By Susan Hurt
With the mercury dropping as quickly as the Waterford Crystal Ball in Times Square, people are bundling up and staying indoors as much as possible. But some of our four-legged friends are not as fortunate and must endure months of cold, wind, ice and snow.
When it comes to protecting animal health and ensuring their productivity, it is important to know a few facts. Dr. Todd Freeman, veterinarian of Little River Veterinary Clinic, shares a few tips to help ensure our animals can bear the winter months comfortably.
1. Provide adequate nutrition for the herd. A heifer’s nutritional requirements increase greatly as she prepares to calve and on through early lactation. An average sized cow needs 25 to 30 pounds of good quality hay per day.
2. Livestock can tolerate cold weather if fed properly. However, creating protection from wind and rain will decrease energy requirements and feed costs as well as increase animal comfort. Three-sided sheds, hills, thickets of trees and grown-up fence rows can all serve as adequate breaks from the prevailing winds. There must be sufficient space for all animals to benefit, or overcrowding and even trampling can occur.
3. As the calving season begins, be prepared with all necessary facilities and equipment. A cow not making progress delivering a calf after 45 minutes to an hour is likely to need assistance to deliver a live calf. Heifers usually take a little longer.
4. To survive, a calf must receive adequate colostrum (first milk) within 12 to 24 hours of birth. Be prepared to milk the cow and feed the calf if necessary. Mother’s milk is best, but commercial colostrum replacer is okay as a last resort.
5. Beware of ice hazards with frozen ponds. Fence off areas, as necessary, to prevent livestock from falling through the ice. If using a watering trough with a tank heater, be sure to follow manufacturer’s recommendations to prevent fires and electric shocks or electrocution of livestock.
6. Provide a high-quality, free-choice mineral to the cows to prevent grass tetany (low magnesium) and other health problems.
7. Cows and especially newborn calves need a place to lie down off of the snow. In times when you have total ground cover, take a Grader blade or a front-end loader bucket and clear a spot near a feeding area to give them a dry spot to bed.
8. All too often, where there are animals in the winter, there is mud. With good management and planning, the negative environmental and animal health impacts of mud can be minimized.

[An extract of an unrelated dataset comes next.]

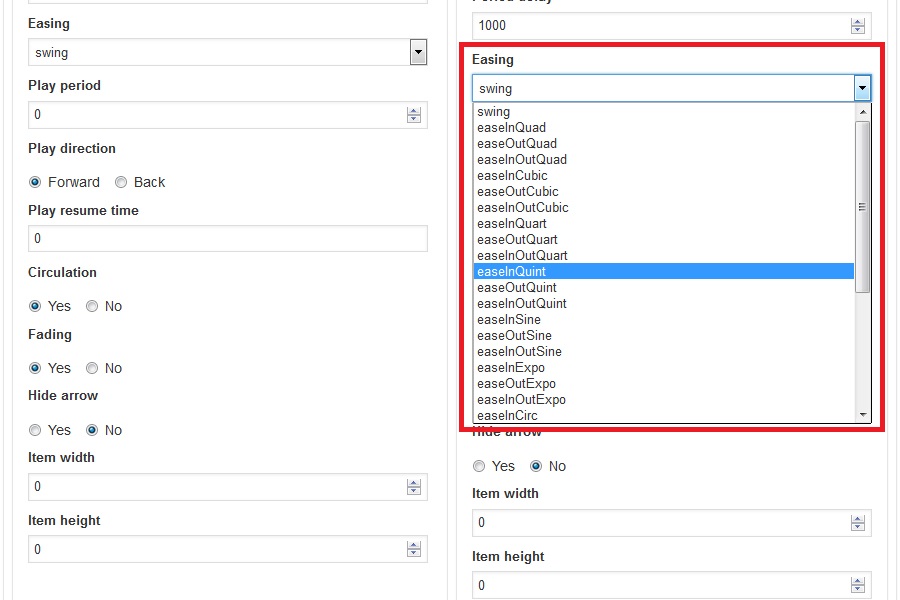Viewport: 900px width, 600px height.
Task: Click the left Item width spinner
Action: point(414,487)
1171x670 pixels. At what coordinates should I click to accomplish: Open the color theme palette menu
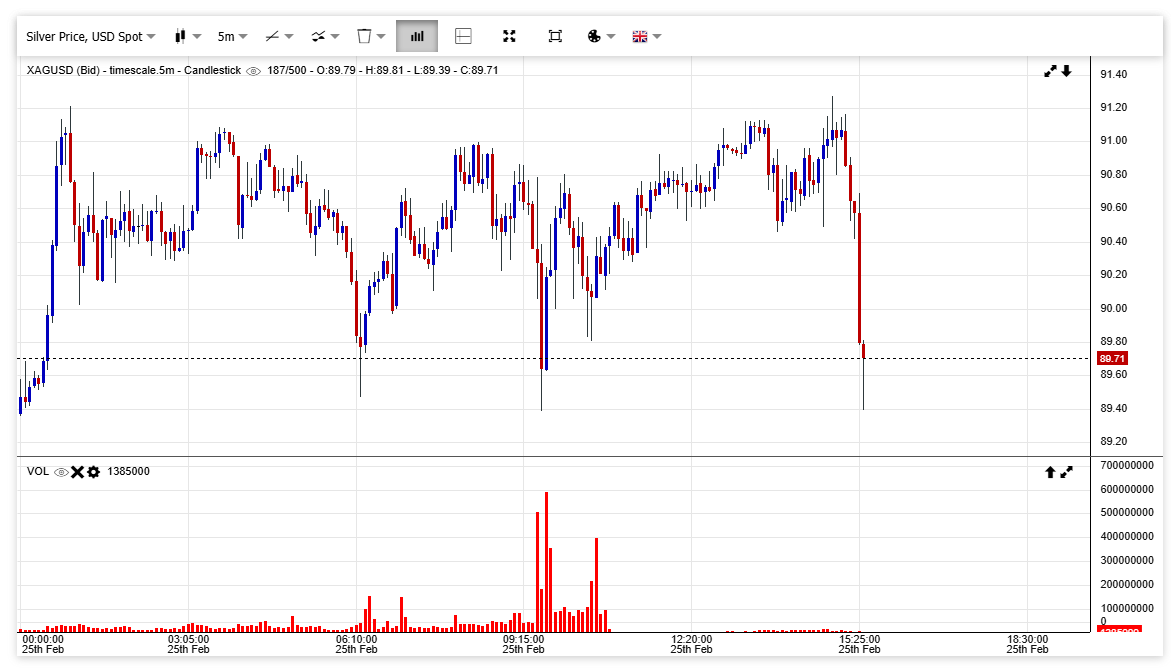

Mud is most commonly found where animals are forced or choose to congregate. Mud causes foot and hoof diseases, such as foot rot and thrush, more likely and causes animals to be perpetually chilled. The wetness of mud can make parasite survival more likely as well.
9. Be careful when using blankets on your horse. Over blanketing a horse can cause it to overheat, which can lead to dehydration and a host of health problems. If you are concerned about your horse’s comfort during winter, talk to your veterinarian about safe options.
10. In muddy conditions, keep an eye out for loose shoes on your horse. It doesn’t take much mud for horseshoes to be sucked off in the right conditions.
11. Give wildlife consideration when you’re snuggled in your house this winter. Bird feeders and seed are inexpensive. If placed near a window, it can give children an opportunity to learn about different species of birds. Also, if you have them available, keep your deer and turkey feeders filled, especially during snow cover.
12. If you have outdoor dogs and cats, make sure they have adequate food, water and shelter and if possible, bring them inside on very cold nights.